Absolutely most definitely most certainly
I'm gonna say Jamaica trumps it. Were still catching up on what they have done. It's mind blowing.
Jungle - Its not a black thing, its not a white thing - its a unite thing.
Peace, love and unity to all junglists!
Its a London someting Dis !
Peace Brother!
Love, bruddah.
The world needs jungle now more then ever..
law5kie So so Sooooo true!!!
Hate divides, music unites!! As a kid I dressed as a Skinhead. I then became a break dancer and Hip Hop head. I indulged in the Rave scene from 88-93 and was part of that pure togetherness. House music played in clubs became more standardised in production so I started drifting away. That's when Jungle/Drum and Bass came along and brought outstanding creativeness back into underground music and restored my faith!! I have DJ'd for over a couple of decades, playing eclectic sets and D&B will always feature in my heart and in some of my sets. Music is the food of love!!
who else is watching this during lockdown and can't wait to rave again?

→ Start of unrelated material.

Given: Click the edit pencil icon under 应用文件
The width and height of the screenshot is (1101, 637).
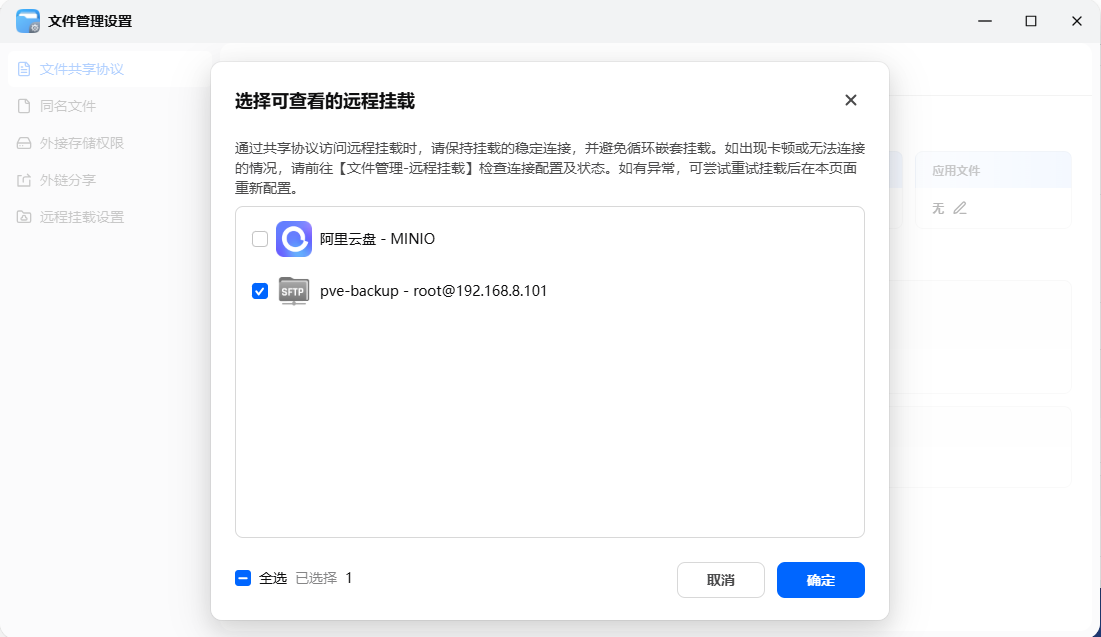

I'll never be able to rave again, I'm never getting vaxxed
I've lived in the US my entire life and jungle and drum and bass are my fave kinds of music. I was maybe 8 years old when I first heard it, it was in a movie or a game, but I rediscovered and found appreciation for it when I was 14, thanks to the internet. I'm not sure what it was, it just tickled me the right way. I'm 24 now and in those 10 years I've heard so much, both old and new, while learning of the roots. Lately I've been returning to the classics a lot more than usual. I was born in a time and place that does not appreciate this kind of music, I barely have any friends who even know what jungle is let alone feel what I feel when I listen to it. The 90's UK rave scene to someone like me is a myth, not only do I barely remember the 90's at all, but venues hosting anything like this were far away from my hometown and in big cities like New York City or Los Angeles, meaning I'd have to shell out a lot of money for travel. By the time I could even go to raves the scene had already changed. A video like this just reminds me of the grand legacy left behind, because ultimately young people like me will be responsible for carrying it one day
you sound exactly like me dude. always loved it as a child, got into it at 13 (Goldie and Omni Trio GOT ME BRUH), fucked around and found the CLASSICS in my early 20s, got smitten!! been obsessed with the culture and music since! even changed my name on social media at some point to “Horizons” after hearing Horizons by LTJ Bukem. as a kid living in in the inner city, i got teased for listening to dnb, for a long time when i didnt have actual friends i had dnb. eventually learned about the scene and frfr, i have nights where im sad as hell i cant time travel to actually experience a 90d warehouse rave. my lifelong obsession has brought me to learn how to make jungle & dnb myself. i just started releasing my own music and my goal is to drop tracks and dj enough out here in the US to eventually land an opportunity to head over to the UK to see if my sound and style hold up where it all began.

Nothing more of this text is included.